**Task item:** For this exercise, restate the records word for word.

[Pixel coordinate grounding data]
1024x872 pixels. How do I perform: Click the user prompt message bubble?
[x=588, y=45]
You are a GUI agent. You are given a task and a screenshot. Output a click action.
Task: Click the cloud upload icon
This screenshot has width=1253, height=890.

**Exercise result:**
1024x872 pixels. How do I perform: Click the user prompt message bubble?
[x=588, y=45]
You are a GUI agent. You are given a task and a screenshot. Output a click action.
Task: Click the cloud upload icon
This screenshot has width=1253, height=890.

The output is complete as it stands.